Reality sure isn’t on their side. Since the ACA began to take effect, at least 9.5 million uninsured Americans have cut through the nonsense and gotten themselves some coverage.

And while the Republican Party’s propaganda war is great at rankling the party faithful, it’s unlikely to win back the White House. Not one single GOP candidate is polling well nationwide. Americans are overwhelmingly favoring the presumptive 2016 Democratic nominee Hillary Clinton whenever pollsters pit her against anyone expected to lead the Republican pack.

However, the ceaseless attack on President Barack Obama’s health care reform may have inflicted some serious damage. For one thing, it has shifted public sentiment the wrong way on the question of whether government ought to guarantee that all Americans enjoy health care coverage.

In late 2006, 69 percent of respondents said “yes” when pollsters asked them about this obligation. In 2013, only 42 percent did.

Even if all other rich countries take it for granted that governments must ensure that their people get decent care, that’s no surprise. Professional propaganda funded with boatloads of corporate money can sway opinions.

But as Obama puts it, this does seem odd. “Why are folks working so hard for people not to have health insurance?” he asked when he declared that his administration had met its goal of enrolling 7 million people through the newly established health care exchanges. “Why are they so mad about the idea of people having health insurance?”

One way to answer Obama’s question is to figure out what’s driving the GOP to keep beating this dead horse.

Although it’s not often discussed, the taxes on the rich that are partly funding the Affordable Care Act are one likely motive. There’ a new 0.9 percent payroll tax and a 3.8 percent tax on investment income — including proceeds from very profitable real estate sales — for couples making more than $250,000 and individual tax filers earning at least 200,000 a year.

Those tax tweaks will raise an estimated $318 billion between 2013 and 2022 to cover many of the costs of this new government program.

Over the same period, middle-class taxpayers are supposed to get more tax relief than they will pay in new ACA-linked taxes if all goes according to plan.
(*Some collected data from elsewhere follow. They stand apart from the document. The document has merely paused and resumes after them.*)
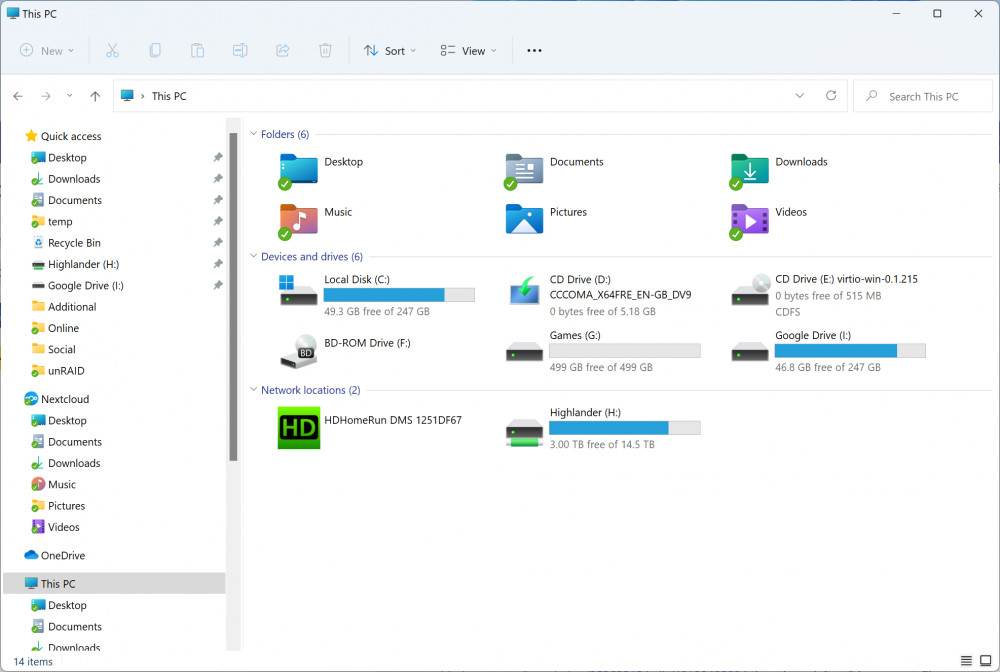Click the Cut scissors icon in toolbar
1000x672 pixels.
point(112,50)
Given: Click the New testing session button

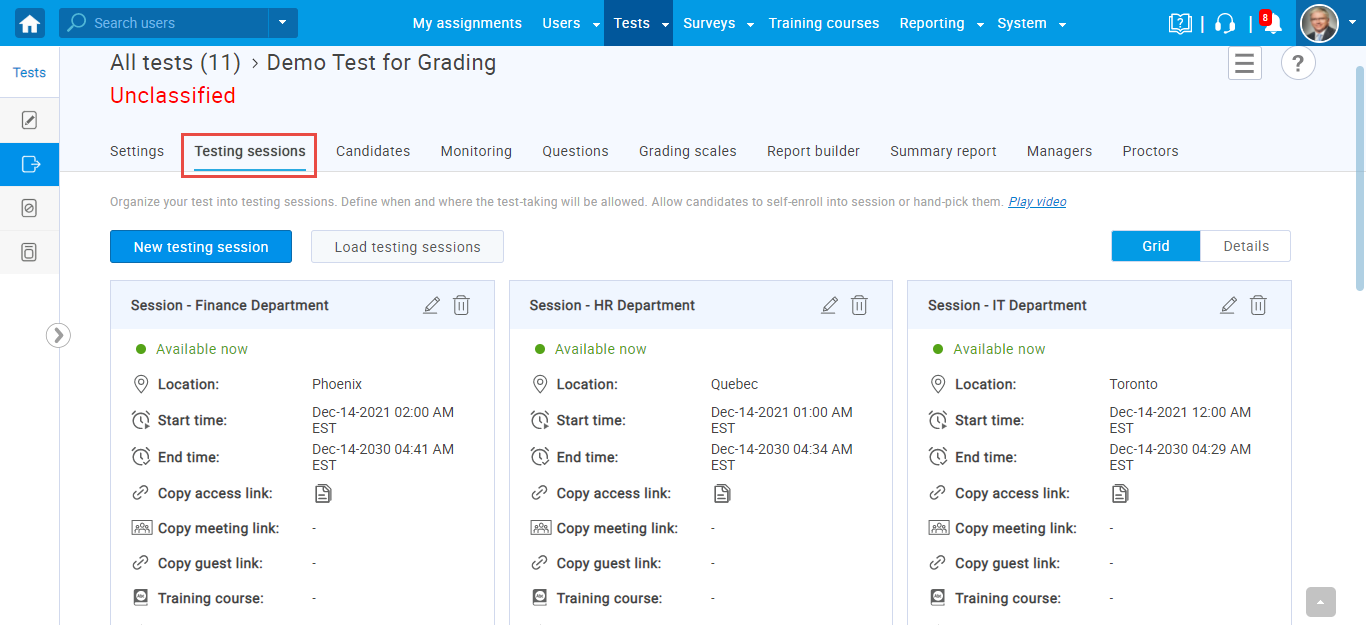Looking at the screenshot, I should point(201,247).
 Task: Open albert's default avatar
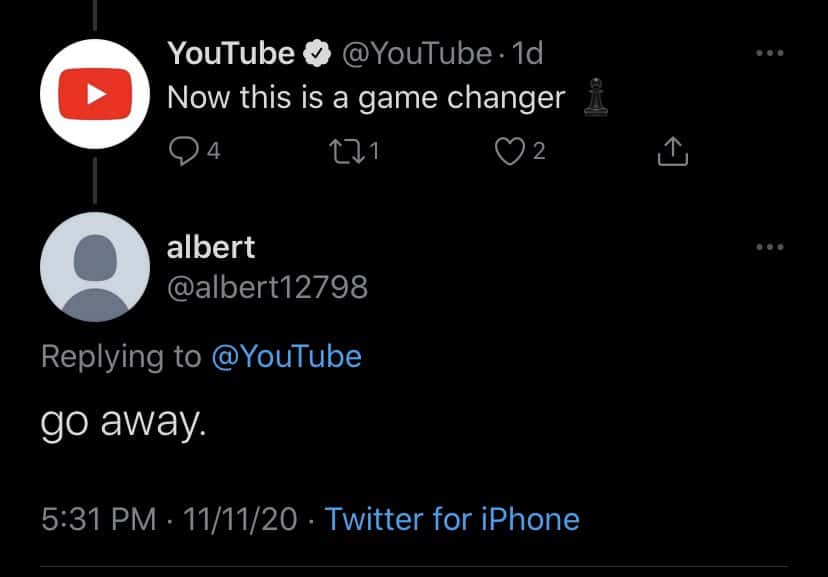click(x=95, y=267)
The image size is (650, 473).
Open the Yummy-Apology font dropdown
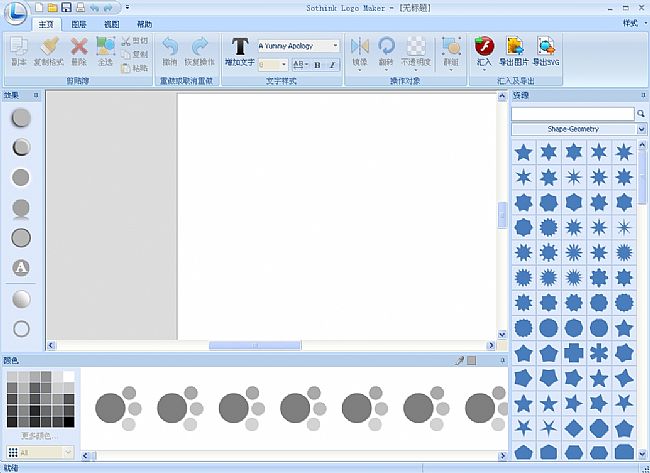point(334,45)
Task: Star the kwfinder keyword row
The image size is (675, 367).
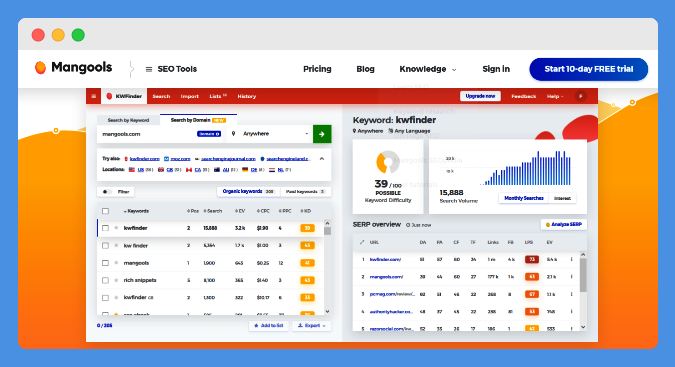Action: 116,228
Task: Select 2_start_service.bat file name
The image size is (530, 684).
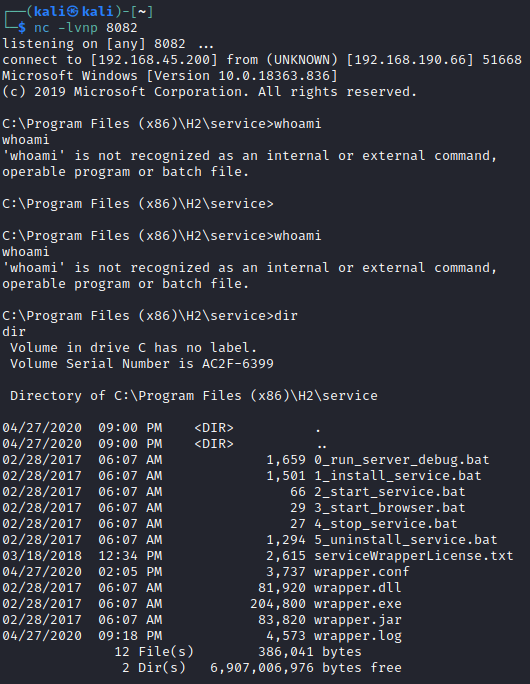Action: click(390, 492)
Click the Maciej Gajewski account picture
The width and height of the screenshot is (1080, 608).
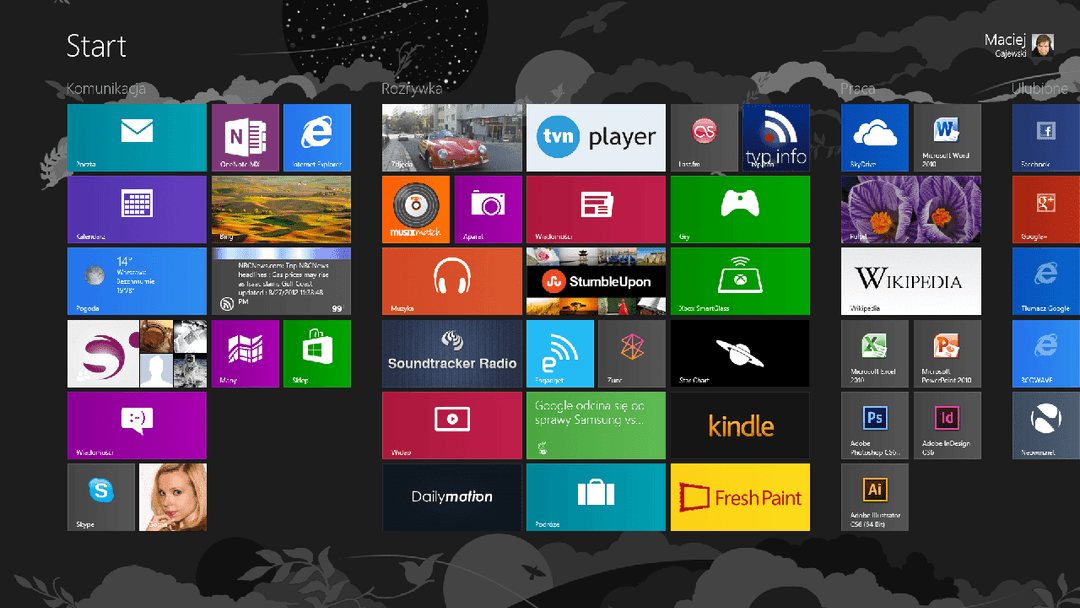pos(1041,47)
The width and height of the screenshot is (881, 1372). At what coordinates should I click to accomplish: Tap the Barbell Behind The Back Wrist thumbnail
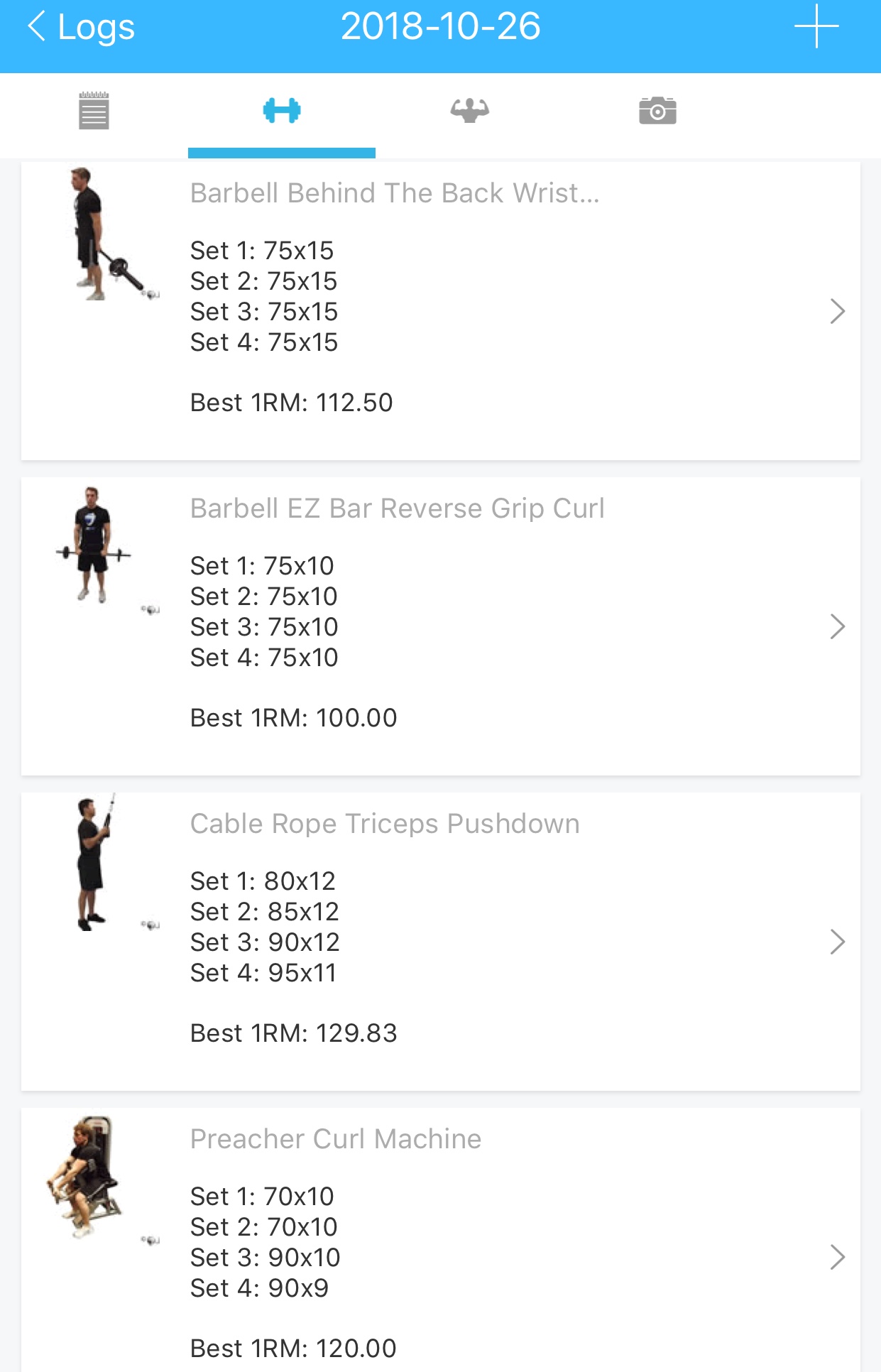[x=106, y=234]
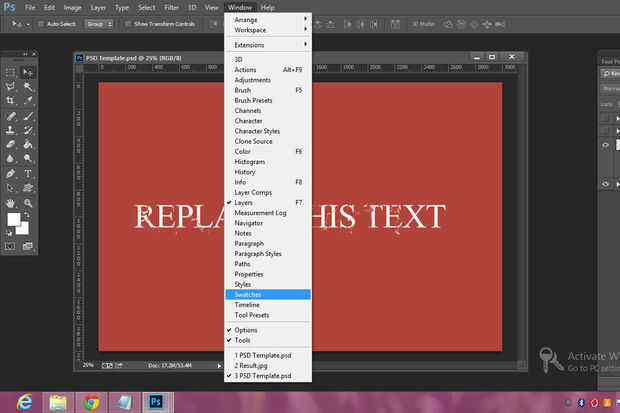Enable the Auto-Select checkbox
The width and height of the screenshot is (620, 413).
coord(40,24)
Written by Emily Schwartz Greco and William A. Collins.

Several months after Tax Day, Americans will learn how all this went in 2013, as the government ramped up the ACA’s rollout.

And sure, that rollout certainly ranks among the biggest bureaucratic and PR disasters of our time.

But moving forward, the health care reform is bound to become more popular as it delivers care to millions of people who couldn’t get it, increases job mobility for Americans who were trapped by their insurance situation until now, and gives the middle class a break.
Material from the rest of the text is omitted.